Happy new year! As in really sort of like reasonably or fairly happy new year in an average sense. Personal circumstances may vary – you might have woken up to 2020 in love, on a warm coast surrounded by family, or alone, anxious, afraid, hoping that there was something worthwhile to watch on TV – but the general mood is that 2020 hasn't been welcomed in with the requisite hilarity and optimism of all New Years.
Something is missing. Something is casting a shadow. New Zealand, first to see the dawn of the new decade; but the light is murky, done out in weird shades of orange and red, brought on by the Australian bush fires.
The fires have provoked weird skies in Christchurch, Dunedin, Rotorua, Auckland, and other places. The scientific term for it is cloud condensation nuclei (CCNs), meaning the hazy skies caused by smoke across the Tasman Sea.
This isn't global warming. That sounds too laidback, too passive for what's happening. This is more like global heating. This is the future, a helter skelter coming down fast.

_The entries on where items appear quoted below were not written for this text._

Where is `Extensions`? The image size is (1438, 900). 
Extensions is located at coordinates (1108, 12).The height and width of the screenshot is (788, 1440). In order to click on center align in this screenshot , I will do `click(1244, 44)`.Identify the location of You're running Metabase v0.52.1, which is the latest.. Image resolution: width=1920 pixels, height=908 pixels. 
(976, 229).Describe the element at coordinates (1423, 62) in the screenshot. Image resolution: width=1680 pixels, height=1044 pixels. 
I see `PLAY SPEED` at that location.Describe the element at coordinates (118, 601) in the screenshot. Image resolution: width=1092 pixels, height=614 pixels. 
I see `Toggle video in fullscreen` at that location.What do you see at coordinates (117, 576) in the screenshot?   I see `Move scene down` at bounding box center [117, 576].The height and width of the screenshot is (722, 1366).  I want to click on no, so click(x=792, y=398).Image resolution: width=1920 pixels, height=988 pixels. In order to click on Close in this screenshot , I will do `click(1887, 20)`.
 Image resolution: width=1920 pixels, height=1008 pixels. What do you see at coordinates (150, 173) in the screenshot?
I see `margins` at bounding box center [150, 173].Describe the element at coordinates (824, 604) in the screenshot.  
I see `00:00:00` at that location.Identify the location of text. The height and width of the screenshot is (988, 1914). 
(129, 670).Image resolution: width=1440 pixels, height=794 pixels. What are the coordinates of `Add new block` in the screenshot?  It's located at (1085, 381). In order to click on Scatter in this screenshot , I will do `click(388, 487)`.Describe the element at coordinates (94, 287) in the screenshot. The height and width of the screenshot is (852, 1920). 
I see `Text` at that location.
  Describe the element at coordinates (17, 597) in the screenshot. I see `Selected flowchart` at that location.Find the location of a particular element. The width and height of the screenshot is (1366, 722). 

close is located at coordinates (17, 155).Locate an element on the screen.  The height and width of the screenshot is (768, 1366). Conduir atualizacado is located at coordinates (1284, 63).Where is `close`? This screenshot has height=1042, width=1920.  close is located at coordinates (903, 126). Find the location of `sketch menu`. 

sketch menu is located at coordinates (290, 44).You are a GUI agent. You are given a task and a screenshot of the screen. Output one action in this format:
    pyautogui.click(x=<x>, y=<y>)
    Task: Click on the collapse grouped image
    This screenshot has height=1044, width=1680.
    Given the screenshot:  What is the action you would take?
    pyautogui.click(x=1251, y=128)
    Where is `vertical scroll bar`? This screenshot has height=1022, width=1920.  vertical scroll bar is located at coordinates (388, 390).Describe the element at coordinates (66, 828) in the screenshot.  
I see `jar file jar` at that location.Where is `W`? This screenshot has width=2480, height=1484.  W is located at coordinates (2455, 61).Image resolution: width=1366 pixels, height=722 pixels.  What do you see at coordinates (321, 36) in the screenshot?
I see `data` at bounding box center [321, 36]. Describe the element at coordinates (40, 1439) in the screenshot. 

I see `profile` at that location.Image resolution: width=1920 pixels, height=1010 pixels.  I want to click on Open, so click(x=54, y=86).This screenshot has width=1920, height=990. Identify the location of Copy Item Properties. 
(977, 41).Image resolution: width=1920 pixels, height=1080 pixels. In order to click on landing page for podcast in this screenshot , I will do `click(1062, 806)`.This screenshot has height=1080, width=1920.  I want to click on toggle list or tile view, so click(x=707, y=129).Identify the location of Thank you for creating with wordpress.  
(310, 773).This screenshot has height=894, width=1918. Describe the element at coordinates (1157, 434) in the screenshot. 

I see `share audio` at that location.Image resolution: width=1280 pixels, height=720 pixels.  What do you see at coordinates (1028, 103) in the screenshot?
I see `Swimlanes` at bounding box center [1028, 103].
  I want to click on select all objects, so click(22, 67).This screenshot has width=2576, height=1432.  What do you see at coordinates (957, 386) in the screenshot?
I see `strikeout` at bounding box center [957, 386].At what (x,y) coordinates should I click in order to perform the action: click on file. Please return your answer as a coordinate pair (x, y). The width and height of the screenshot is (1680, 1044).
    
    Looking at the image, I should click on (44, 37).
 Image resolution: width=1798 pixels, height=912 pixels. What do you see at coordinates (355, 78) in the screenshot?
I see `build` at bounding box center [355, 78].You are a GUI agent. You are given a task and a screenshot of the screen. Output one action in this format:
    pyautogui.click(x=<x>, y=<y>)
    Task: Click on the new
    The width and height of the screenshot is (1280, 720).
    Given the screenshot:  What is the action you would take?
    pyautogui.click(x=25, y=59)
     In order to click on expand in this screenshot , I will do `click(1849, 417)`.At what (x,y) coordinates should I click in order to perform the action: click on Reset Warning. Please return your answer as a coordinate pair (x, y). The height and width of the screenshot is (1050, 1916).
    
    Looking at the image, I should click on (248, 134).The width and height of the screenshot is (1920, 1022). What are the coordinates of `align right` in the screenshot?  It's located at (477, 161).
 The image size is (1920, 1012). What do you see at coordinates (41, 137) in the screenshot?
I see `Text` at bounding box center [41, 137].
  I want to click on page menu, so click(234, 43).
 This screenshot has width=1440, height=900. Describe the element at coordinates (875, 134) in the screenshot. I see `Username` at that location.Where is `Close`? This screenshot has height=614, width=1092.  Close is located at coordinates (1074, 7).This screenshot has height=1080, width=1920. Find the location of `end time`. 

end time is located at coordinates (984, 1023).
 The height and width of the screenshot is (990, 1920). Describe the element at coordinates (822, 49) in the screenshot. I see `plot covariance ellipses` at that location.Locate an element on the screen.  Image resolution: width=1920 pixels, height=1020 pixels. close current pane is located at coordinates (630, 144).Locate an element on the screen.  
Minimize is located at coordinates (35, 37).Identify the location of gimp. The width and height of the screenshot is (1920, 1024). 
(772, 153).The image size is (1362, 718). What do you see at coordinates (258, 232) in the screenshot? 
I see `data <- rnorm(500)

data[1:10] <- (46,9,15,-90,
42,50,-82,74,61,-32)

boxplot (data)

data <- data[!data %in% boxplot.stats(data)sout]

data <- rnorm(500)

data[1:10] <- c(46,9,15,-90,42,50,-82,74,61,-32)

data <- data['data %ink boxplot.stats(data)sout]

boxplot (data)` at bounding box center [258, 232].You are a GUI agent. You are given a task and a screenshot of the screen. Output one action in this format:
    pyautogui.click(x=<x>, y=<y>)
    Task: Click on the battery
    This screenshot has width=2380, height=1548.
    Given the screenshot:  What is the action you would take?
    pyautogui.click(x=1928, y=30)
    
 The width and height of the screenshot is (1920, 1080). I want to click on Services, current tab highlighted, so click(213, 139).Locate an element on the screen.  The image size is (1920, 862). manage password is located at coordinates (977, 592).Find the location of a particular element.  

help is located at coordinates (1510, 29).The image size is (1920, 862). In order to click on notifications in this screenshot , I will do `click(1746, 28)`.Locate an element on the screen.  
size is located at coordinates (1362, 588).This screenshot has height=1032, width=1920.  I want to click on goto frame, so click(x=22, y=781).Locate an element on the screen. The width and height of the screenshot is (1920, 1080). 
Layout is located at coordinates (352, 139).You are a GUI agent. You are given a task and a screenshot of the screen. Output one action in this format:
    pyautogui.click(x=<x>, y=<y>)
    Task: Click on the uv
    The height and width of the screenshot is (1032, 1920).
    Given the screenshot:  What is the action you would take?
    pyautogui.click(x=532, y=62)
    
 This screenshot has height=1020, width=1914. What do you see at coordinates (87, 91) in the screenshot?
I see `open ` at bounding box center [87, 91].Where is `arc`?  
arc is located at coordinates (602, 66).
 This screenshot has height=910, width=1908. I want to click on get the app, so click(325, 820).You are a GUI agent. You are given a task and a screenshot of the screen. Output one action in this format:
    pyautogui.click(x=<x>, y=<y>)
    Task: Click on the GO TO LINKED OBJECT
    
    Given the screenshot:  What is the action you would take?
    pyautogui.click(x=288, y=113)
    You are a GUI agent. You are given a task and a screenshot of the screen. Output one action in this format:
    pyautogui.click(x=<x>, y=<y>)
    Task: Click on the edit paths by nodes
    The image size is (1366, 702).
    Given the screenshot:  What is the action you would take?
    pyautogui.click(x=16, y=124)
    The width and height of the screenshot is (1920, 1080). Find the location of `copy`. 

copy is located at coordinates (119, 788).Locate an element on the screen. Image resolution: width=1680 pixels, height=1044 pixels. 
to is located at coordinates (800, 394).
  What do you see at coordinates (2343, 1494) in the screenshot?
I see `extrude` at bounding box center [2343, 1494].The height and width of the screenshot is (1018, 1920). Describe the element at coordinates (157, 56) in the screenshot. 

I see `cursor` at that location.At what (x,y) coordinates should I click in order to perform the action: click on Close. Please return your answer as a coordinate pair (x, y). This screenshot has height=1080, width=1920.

It's easy to toll the bell of doom but with each year we're drawing closer and closer to some kind of climate change chaos, and the Australian bush fires act to put a siren on it.
Nuclear war was the very real and very terrifying threat the world had to put up with during the long, tense years of the Cold War. The next big fear was post 9/11, and the way Bush's US administration worked fast to put out the fires of an Islamic extremist uprising with the gasoline of its foreign policy. It feels almost nostalgic that we were afraid of ideology, religious mania and the killing machines operated by Pax Americana.